Tiresias, in Greek mythology, a blind Theban seer, the son of one of Athena’s favourites, the nymph Chariclo. He is a participant in several well-known legends. Among the ancient authors who mention him are Sophocles, Euripides, Pindar, and Ovid.
At Thebes, Tiresias played an active part in the tragic events involving Laius, the king of Thebes, and his son Oedipus. Later legend told that he lived for seven (or nine) generations, dying after the expedition of the Seven Against Thebes.
Besides longevity, another of Tiresias’s features involves his having lived as a man, then as a woman, and then as a man again. Reportedly, he had been turned into a woman as the result of having struck and wounded mating snakes. When Tiresias returned to the site of the transformation seven years later to see if the “spell” could be reversed, Tiresias did indeed see the same snakes coupling and was changed back into a man.
That experience of life as both sexes may have inadvertently caused his blindness. One story holds that Hera and Zeus disagreed about which of the sexes experienced more pleasure during sex, with Hera arguing that the answer was men, by far. When they consulted Tiresias, he asserted that women had greater pleasure than men, and Hera thereupon struck him blind. Zeus, in thanks for his support, gave him the gifts of prophecy and longevity.
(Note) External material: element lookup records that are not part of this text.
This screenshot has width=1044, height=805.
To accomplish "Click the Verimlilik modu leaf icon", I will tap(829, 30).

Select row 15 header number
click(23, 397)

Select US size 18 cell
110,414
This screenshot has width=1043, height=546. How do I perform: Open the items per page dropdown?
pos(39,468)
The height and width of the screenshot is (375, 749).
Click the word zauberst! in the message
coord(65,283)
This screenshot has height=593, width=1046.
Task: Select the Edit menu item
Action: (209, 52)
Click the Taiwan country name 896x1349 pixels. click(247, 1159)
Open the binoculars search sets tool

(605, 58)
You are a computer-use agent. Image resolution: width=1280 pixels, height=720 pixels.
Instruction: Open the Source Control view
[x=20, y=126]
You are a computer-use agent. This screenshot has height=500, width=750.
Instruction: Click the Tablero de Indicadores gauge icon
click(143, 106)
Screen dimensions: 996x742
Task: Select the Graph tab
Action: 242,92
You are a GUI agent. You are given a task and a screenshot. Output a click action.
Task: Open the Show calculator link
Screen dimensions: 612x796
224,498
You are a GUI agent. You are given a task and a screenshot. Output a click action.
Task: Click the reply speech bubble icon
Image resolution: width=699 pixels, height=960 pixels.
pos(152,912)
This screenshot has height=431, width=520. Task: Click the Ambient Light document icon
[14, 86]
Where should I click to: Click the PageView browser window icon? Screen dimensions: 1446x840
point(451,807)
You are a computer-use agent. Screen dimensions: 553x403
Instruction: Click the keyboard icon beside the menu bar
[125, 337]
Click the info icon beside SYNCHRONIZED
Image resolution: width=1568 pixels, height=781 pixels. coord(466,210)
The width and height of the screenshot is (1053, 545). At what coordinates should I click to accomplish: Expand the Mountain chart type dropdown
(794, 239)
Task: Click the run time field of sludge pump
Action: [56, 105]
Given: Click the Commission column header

Another version has it that Tiresias was blinded by Athena after he saw her bathing. Chariclo begged her to help him, so Athena, instead of restoring his ability to see the physical world, gave him the ability to see the future.
Tiresias also had a role in Homer’s Odyssey. In that work, Tiresias retained his prophetic gifts even in the underworld, where the hero Odysseus was sent to consult him.
The figure of Tiresias recurs in later European literature, both as prophet and as man-woman, in such works as Guillaume Apollinaire’s Surrealist play Les Mamelles de Tirésias (first performed 1917; “The Breasts of Tiresias”) and T.S. Eliot’s The Waste Land (1922).